:: Exercise prompt ::
Look at the entries below and restate word for word the lines from the first through the one that has "Select the 1m".

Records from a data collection
|---|
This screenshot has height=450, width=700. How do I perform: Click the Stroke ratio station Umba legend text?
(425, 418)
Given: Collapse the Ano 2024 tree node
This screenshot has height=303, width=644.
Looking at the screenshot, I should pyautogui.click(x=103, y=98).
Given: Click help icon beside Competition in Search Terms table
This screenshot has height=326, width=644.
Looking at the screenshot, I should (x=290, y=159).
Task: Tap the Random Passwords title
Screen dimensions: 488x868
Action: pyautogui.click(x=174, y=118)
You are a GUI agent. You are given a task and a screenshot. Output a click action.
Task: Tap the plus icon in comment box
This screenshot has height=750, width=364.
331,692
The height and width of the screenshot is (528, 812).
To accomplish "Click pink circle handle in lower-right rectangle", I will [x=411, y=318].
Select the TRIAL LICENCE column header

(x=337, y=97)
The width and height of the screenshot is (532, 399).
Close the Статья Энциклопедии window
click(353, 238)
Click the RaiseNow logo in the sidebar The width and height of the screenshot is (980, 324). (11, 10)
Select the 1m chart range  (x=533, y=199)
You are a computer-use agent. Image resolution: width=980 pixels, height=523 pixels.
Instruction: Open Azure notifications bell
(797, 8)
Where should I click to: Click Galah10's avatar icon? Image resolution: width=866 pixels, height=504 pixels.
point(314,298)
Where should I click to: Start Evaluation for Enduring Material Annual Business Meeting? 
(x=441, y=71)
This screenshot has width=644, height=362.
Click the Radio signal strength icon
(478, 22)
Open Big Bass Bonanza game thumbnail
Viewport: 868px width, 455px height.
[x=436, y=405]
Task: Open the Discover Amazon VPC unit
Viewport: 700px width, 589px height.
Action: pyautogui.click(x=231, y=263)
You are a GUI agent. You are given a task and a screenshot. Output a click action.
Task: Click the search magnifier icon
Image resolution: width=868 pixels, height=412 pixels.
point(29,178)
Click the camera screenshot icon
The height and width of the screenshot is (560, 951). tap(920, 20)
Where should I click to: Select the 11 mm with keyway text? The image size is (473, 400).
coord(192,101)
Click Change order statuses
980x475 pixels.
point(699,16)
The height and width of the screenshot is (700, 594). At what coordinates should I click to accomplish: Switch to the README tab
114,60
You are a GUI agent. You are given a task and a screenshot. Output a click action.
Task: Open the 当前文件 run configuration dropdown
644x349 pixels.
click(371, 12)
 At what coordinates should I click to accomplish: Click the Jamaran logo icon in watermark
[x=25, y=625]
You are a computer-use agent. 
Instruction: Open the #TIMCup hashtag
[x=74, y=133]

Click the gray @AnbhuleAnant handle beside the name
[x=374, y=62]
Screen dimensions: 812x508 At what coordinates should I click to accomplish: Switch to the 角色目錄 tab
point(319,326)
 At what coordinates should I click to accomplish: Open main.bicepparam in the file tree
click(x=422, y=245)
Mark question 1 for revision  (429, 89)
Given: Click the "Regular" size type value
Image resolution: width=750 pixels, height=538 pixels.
|---|
:: Task output ::
This screenshot has height=450, width=700. How do I perform: Click the Stroke ratio station Umba legend text?
(425, 418)
Given: Collapse the Ano 2024 tree node
This screenshot has height=303, width=644.
Looking at the screenshot, I should pyautogui.click(x=103, y=98).
Given: Click help icon beside Competition in Search Terms table
This screenshot has height=326, width=644.
Looking at the screenshot, I should (x=290, y=159).
Task: Tap the Random Passwords title
Screen dimensions: 488x868
Action: pyautogui.click(x=174, y=118)
You are a GUI agent. You are given a task and a screenshot. Output a click action.
Task: Tap the plus icon in comment box
This screenshot has height=750, width=364.
331,692
The height and width of the screenshot is (528, 812).
To accomplish "Click pink circle handle in lower-right rectangle", I will [x=411, y=318].
Select the TRIAL LICENCE column header

(x=337, y=97)
The width and height of the screenshot is (532, 399).
Close the Статья Энциклопедии window
click(353, 238)
Click the RaiseNow logo in the sidebar The width and height of the screenshot is (980, 324). (11, 10)
Select the 1m chart range  (x=533, y=199)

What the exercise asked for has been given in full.